(Saved entries)
<<<<

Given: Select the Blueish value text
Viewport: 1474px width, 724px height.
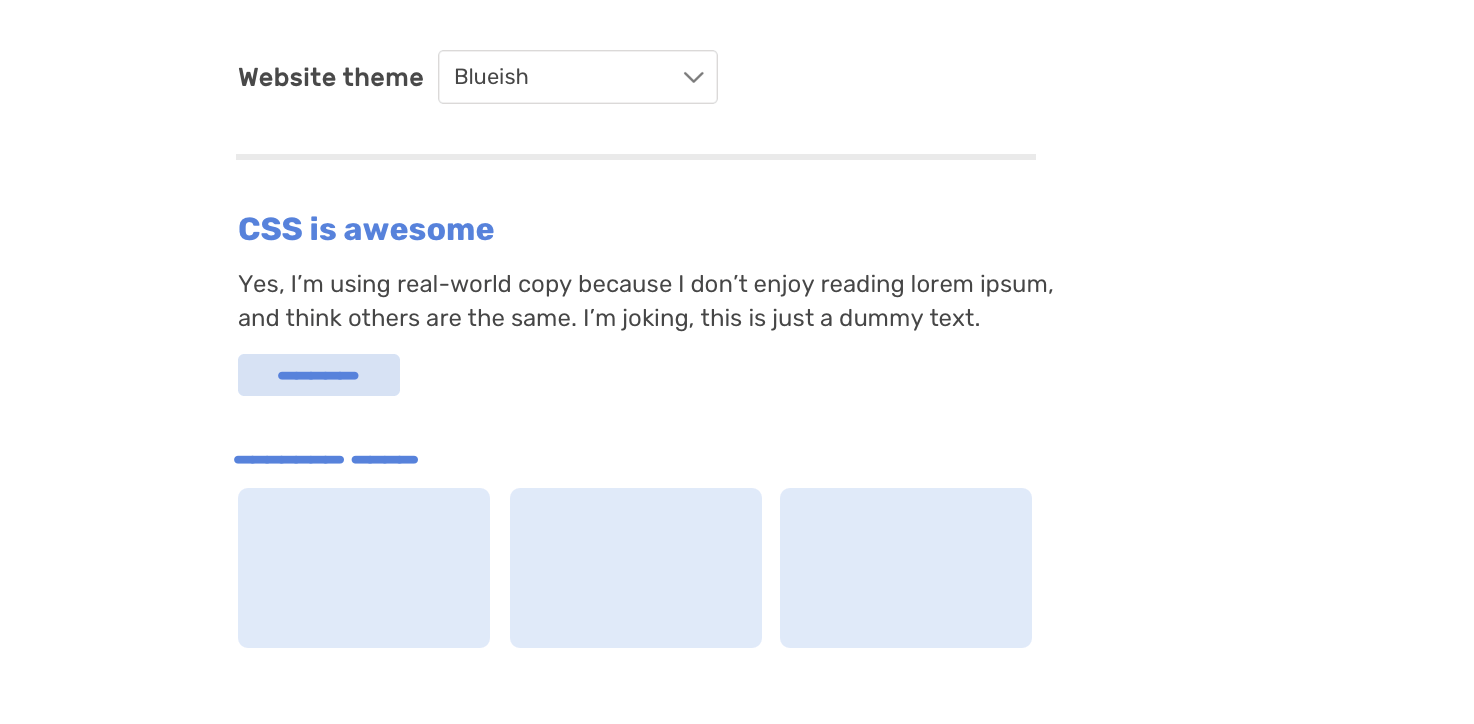Looking at the screenshot, I should [491, 77].
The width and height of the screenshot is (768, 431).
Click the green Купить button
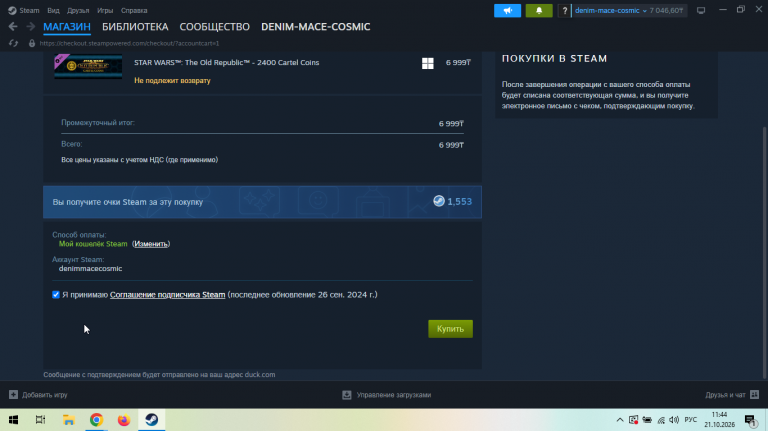click(450, 329)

>>>>

> _Problem to solve_
The answer must be an exact restatement of all the records, with no pictures included.

> _Response to this exercise_
Given: Select the Blueish value text
Viewport: 1474px width, 724px height.
Looking at the screenshot, I should [491, 77].
The width and height of the screenshot is (768, 431).
Click the green Купить button
click(450, 329)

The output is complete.